§ **WORK TO BE COMPLETED**
The task calls for each line of the records below in which the word "computer" appears.

[[ RECORDED DATA open ]]

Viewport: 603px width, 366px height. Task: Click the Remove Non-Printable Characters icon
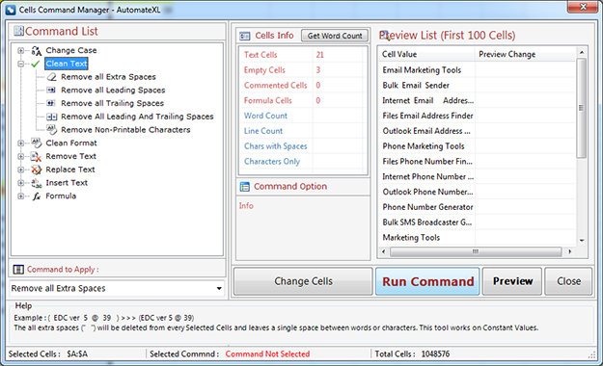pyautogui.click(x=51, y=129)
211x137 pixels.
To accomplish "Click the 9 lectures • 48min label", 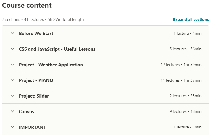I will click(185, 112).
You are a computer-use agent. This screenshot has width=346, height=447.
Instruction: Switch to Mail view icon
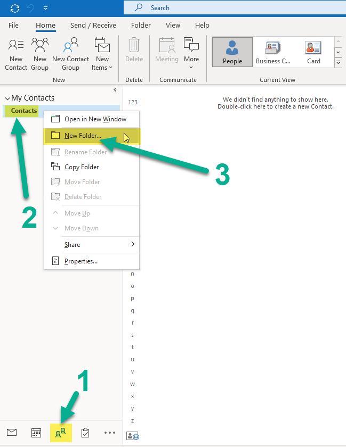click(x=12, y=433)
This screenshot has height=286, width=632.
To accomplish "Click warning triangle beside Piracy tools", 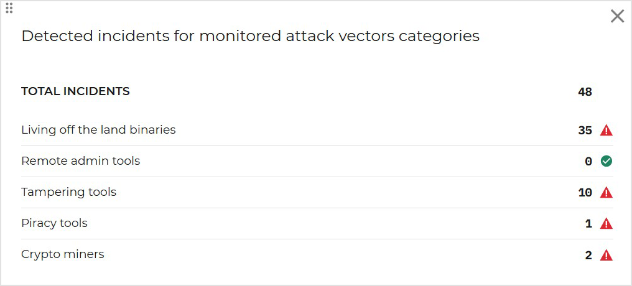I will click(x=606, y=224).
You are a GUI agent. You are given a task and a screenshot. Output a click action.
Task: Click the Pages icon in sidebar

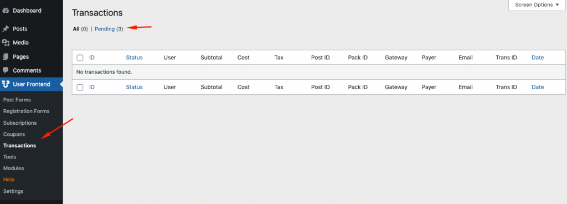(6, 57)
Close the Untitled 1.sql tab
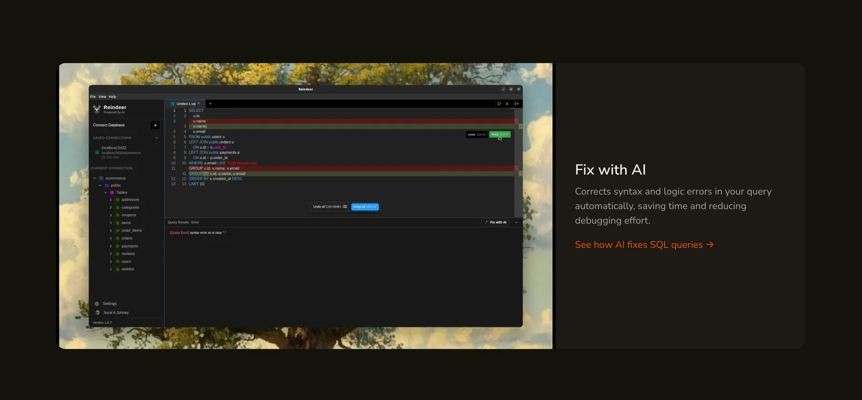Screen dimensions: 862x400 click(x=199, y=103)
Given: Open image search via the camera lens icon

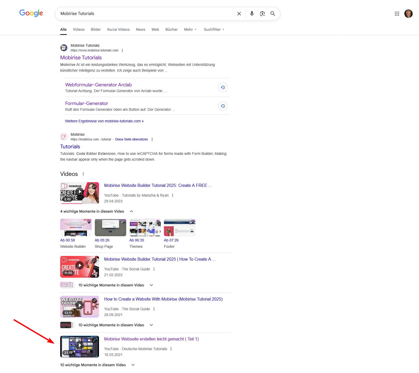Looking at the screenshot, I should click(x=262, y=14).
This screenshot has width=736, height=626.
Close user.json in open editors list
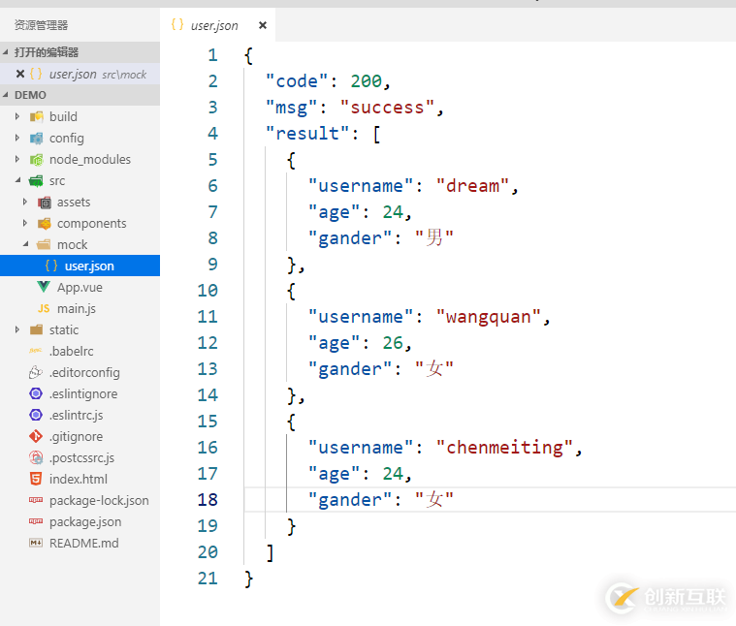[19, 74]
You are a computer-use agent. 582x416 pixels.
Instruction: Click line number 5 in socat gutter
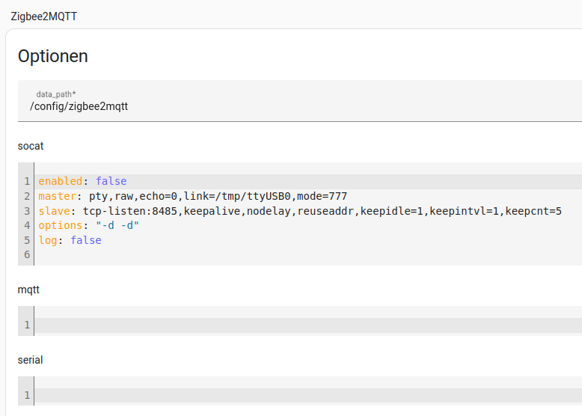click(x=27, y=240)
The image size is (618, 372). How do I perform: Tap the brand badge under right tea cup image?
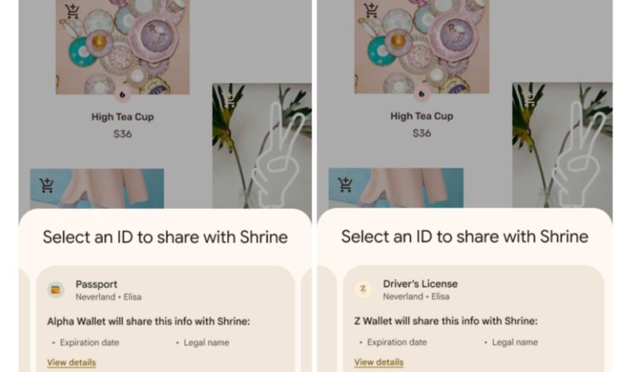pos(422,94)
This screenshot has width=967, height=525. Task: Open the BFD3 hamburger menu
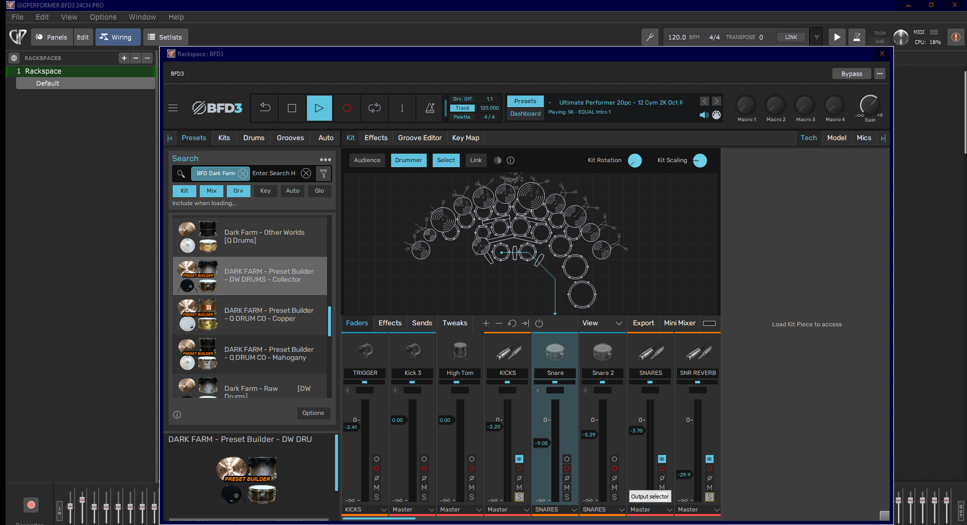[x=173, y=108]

[[ RECORDED DATA closed ]]

§ **WRITTEN SOLUTION**
You are a computer-use agent. This screenshot has width=346, height=447.
You are a computer-use agent. 582x416 pixels.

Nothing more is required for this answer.